[Samuel
Coleridge-Taylor (1875-1912) is profiled at
AfriClassical.com,
which features a comprehensive Works List and a Bibliography by Prof.
Dominique-René de Lerma,
www.CasaMusicaledeLerma.com.
We
are collaborating with the Samuel Coleridge-Taylor Foundation of the
U.K., www.SCTF.org.uk]
Monday 5 August 2013
Andrew Clements
Andrew Clements
Each year the Three Choirs festival
tries to include a major work that has become unfashionable and fallen
out of the regular choral repertory.
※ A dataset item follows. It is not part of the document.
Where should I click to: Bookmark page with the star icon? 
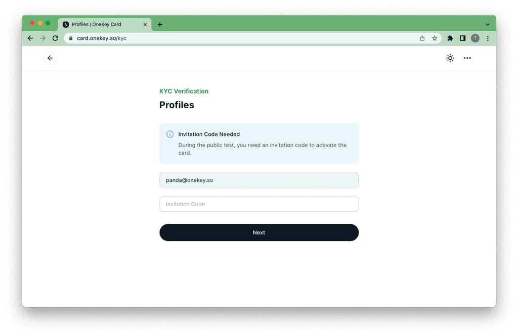tap(435, 38)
Last year at Hereford it was George
Dyson's The Canterbury Pilgrims; this time in Gloucester it was the work that made Samuel Coleridge-Taylor's name, The Song of Hiawatha.
Between
the two world wars, Coleridge-Taylor's cantata-trilogy was so popular
that each year the Royal Albert Hall devoted a fortnight to
semi-stagings conducted by Malcolm Sargent, complete with costumes,
scenery and involving up to 1,000 performers. Nowadays even the first
part, Hiawatha's Wedding Feast, is rarely heard, so the complete
performance in Gloucester cathedral with Peter Nardone conducting the
Festival Chorus, the Philharmonia and soloists Hye-Youn Lee, Robin
Tritschler and Benedict Nelson was a brave attempt at rehabilitation.